CEO Elon Musk pointed to an “overpressure event in the upper stage liquid…
SpaceX’s upcoming commercial launches have been placed in doubt after its Falcon 9 rocket blew up just minutes after taking off to resupply the International Space Station.
CEO Elon Musk pointed to an “overpressure event in the upper stage liquid oxygen tank” in a tweet soon after the explosion, although he added that the data suggested a “counterintuitive cause”.
Gwynne Shotwell, the launcher’s president and COO, was cited telling reporters that an investigation into the failure would likely take “a number of months or so”.

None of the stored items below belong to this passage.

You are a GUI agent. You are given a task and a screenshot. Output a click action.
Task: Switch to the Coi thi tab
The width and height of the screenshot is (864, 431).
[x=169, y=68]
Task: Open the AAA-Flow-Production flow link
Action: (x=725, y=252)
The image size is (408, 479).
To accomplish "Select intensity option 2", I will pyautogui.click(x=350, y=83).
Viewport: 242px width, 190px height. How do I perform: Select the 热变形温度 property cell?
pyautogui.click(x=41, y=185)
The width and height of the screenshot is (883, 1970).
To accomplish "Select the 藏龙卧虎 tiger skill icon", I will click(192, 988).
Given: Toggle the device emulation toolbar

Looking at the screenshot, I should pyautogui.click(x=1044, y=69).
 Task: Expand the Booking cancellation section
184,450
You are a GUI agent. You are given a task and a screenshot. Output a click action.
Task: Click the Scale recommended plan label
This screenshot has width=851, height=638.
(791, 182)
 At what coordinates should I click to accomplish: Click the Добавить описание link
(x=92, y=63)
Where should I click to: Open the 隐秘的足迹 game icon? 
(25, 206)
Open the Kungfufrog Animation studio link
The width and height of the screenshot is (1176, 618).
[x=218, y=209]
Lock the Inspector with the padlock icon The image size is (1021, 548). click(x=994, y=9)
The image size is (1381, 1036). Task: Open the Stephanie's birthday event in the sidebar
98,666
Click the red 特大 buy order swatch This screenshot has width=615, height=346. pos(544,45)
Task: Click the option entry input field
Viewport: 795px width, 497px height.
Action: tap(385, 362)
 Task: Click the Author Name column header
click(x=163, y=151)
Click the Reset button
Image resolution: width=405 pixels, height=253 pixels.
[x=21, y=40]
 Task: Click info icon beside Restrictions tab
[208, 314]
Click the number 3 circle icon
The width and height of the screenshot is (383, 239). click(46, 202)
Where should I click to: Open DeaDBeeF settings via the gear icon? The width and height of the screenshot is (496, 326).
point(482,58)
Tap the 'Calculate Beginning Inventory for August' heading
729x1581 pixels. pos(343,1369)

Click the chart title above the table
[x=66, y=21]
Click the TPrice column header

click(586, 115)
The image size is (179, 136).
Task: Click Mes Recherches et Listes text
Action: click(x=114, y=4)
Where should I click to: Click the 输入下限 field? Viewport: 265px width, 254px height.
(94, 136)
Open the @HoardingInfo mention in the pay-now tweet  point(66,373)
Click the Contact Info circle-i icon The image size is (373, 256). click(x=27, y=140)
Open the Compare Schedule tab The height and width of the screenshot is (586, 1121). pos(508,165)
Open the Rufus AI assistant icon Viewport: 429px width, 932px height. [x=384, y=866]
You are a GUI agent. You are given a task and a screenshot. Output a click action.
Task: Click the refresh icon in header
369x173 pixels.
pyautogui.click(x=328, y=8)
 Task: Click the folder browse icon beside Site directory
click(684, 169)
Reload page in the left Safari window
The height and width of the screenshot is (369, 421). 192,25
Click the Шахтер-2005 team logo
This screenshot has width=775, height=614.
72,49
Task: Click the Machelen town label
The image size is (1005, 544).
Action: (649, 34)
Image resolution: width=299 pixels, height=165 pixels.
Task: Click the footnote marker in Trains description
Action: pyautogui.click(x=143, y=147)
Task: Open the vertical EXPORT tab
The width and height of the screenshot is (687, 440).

Satellite operators on the group’s near term manifest included Israel’s Spacecom and Luxembourg-based SES, which partnered with SpaceX for its first launch to geostationary transfer orbit in late 2013 with SES-8. Both operators declined to comment.
It is Falcon 9’s first complete loss but the third time a cargo run has failed to reach the ISS in eight months.
Orbital Sciences (now part of Orbital ATK), the other private company under NASA’s commercial resupply programme, suffered an explosion soon after its Antares rocket took off in October 2014.
In April this year, a Progress resupply spacecraft never made it to the station after an anomaly occurred during its separation from the Soyuz rocket carrying it.
Despite this string of failures, NASA administrator Charles Bolden said the astronauts aboard ISS have sufficient supplies for the next several months.
Another Progress vehicle is set to launch on 3 July, followed by a Japanese HTV flight in August, and then an upgraded Antares later in the year.
“The commercial cargo programme was designed to accommodate loss of cargo vehicles,” Bolden said.
Other operators awaiting launches this year on SpaceX’s increasingly crowded manifest include Eutelsat, ABS, Iridium and Sky Perfect JSAT.
Back in 2012, an anomaly on one of Falcon 9’s first stage engines saw it place its secondary payload to the wrong orbit on its way to the ISS.
SpaceX’s Dragon capsule went on to complete its resupply mission successfully, however, M2M specialist Orbcomm later filed an insurance claim for the total loss of its OG2 prototype satellite.
Meanwhile, work is continuing to return Russian’s workhorse Proton rocket to flight, after its failure in May 2015 caused the loss of the Mexican government’s Centenario satellite.